■ WHAT TO WORK ON ■
Please give again, word for word, each line that falls between the line with "Napoje (25, 2265)" and the end of the data, inclusive.

[Dataset entries]
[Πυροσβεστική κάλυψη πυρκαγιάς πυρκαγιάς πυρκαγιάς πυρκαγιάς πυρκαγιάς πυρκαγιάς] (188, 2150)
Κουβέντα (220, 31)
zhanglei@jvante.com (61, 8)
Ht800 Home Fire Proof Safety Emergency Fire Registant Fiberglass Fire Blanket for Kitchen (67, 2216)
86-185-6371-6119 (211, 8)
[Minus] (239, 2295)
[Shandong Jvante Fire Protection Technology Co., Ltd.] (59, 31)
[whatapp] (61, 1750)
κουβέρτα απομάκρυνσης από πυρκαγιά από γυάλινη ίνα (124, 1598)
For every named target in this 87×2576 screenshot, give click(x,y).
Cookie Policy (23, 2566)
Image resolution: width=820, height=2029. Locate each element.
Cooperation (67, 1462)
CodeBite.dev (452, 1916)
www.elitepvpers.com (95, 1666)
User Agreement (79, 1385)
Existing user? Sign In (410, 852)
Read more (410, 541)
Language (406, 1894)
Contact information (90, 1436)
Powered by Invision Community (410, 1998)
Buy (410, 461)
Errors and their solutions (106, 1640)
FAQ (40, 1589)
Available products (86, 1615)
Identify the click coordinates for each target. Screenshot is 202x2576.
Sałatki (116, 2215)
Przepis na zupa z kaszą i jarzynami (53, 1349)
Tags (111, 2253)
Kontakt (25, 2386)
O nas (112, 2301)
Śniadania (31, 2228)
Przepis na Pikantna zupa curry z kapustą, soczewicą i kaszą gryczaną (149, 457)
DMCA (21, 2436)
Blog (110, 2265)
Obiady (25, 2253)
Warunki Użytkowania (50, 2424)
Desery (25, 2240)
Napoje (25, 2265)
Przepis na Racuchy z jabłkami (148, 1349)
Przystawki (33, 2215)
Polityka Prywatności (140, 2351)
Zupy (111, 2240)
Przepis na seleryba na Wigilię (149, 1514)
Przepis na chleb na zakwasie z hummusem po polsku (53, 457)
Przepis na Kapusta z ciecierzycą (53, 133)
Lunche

■ RESULT OF THE EXERCISE ■
Napoje (25, 2265)
Przepis na Racuchy z jabłkami (148, 1349)
Przystawki (33, 2215)
Polityka Prywatności (140, 2351)
Zupy (111, 2240)
Przepis na seleryba na Wigilię (149, 1514)
Przepis na chleb na zakwasie z hummusem po polsku (53, 457)
Przepis na Kapusta z ciecierzycą (53, 133)
Lunche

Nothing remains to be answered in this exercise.